_Objective_. Revise all the records below by replacing each occurrence of "Viewport" with "Screen size". Leave everything else unchanged.

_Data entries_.
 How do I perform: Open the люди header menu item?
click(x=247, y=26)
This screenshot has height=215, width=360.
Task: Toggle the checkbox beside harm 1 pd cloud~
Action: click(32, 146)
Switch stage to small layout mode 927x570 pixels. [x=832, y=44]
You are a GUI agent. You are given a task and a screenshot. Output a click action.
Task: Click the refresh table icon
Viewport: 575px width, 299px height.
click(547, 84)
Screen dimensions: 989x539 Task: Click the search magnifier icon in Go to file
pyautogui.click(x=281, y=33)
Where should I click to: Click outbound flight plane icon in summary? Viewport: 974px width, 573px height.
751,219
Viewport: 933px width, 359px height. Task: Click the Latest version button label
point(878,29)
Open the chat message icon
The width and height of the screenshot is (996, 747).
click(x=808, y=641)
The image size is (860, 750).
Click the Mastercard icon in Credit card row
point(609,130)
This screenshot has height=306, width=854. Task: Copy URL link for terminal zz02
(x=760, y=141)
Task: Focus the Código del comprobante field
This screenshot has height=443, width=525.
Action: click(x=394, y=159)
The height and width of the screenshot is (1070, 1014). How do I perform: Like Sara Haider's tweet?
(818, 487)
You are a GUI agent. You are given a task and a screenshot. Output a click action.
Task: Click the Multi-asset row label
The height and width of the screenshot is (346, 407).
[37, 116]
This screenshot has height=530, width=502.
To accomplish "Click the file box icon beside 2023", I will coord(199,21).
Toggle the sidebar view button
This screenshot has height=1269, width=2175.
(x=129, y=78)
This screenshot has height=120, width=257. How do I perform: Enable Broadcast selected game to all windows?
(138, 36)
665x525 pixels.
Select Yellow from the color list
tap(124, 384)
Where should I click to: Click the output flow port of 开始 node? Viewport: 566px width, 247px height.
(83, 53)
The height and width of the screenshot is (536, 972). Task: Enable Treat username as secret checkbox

_Finished answer_.
 How do I perform: Open the люди header menu item?
click(x=247, y=26)
This screenshot has height=215, width=360.
Task: Toggle the checkbox beside harm 1 pd cloud~
Action: click(32, 146)
Switch stage to small layout mode 927x570 pixels. [x=832, y=44]
You are a GUI agent. You are given a task and a screenshot. Output a click action.
Task: Click the refresh table icon
Screen size: 575px width, 299px height.
click(547, 84)
Screen dimensions: 989x539 Task: Click the search magnifier icon in Go to file
pyautogui.click(x=281, y=33)
Where should I click to: Click outbound flight plane icon in summary? Screen size: 974px width, 573px height.
751,219
Screen size: 933px width, 359px height. Task: Click the Latest version button label
point(878,29)
Open the chat message icon
The width and height of the screenshot is (996, 747).
click(x=808, y=641)
The image size is (860, 750).
Click the Mastercard icon in Credit card row
point(609,130)
This screenshot has height=306, width=854. Task: Copy URL link for terminal zz02
(x=760, y=141)
Task: Focus the Código del comprobante field
This screenshot has height=443, width=525.
Action: click(x=394, y=159)
The height and width of the screenshot is (1070, 1014). How do I perform: Like Sara Haider's tweet?
(818, 487)
You are a GUI agent. You are given a task and a screenshot. Output a click action.
Task: Click the Multi-asset row label
The height and width of the screenshot is (346, 407).
[37, 116]
This screenshot has height=530, width=502.
To accomplish "Click the file box icon beside 2023", I will coord(199,21).
Toggle the sidebar view button
This screenshot has height=1269, width=2175.
(x=129, y=78)
This screenshot has height=120, width=257. How do I perform: Enable Broadcast selected game to all windows?
(138, 36)
665x525 pixels.
Select Yellow from the color list
tap(124, 384)
Where should I click to: Click the output flow port of 开始 node? Screen size: 566px width, 247px height.
(83, 53)
The height and width of the screenshot is (536, 972). Task: Enable Treat username as secret checkbox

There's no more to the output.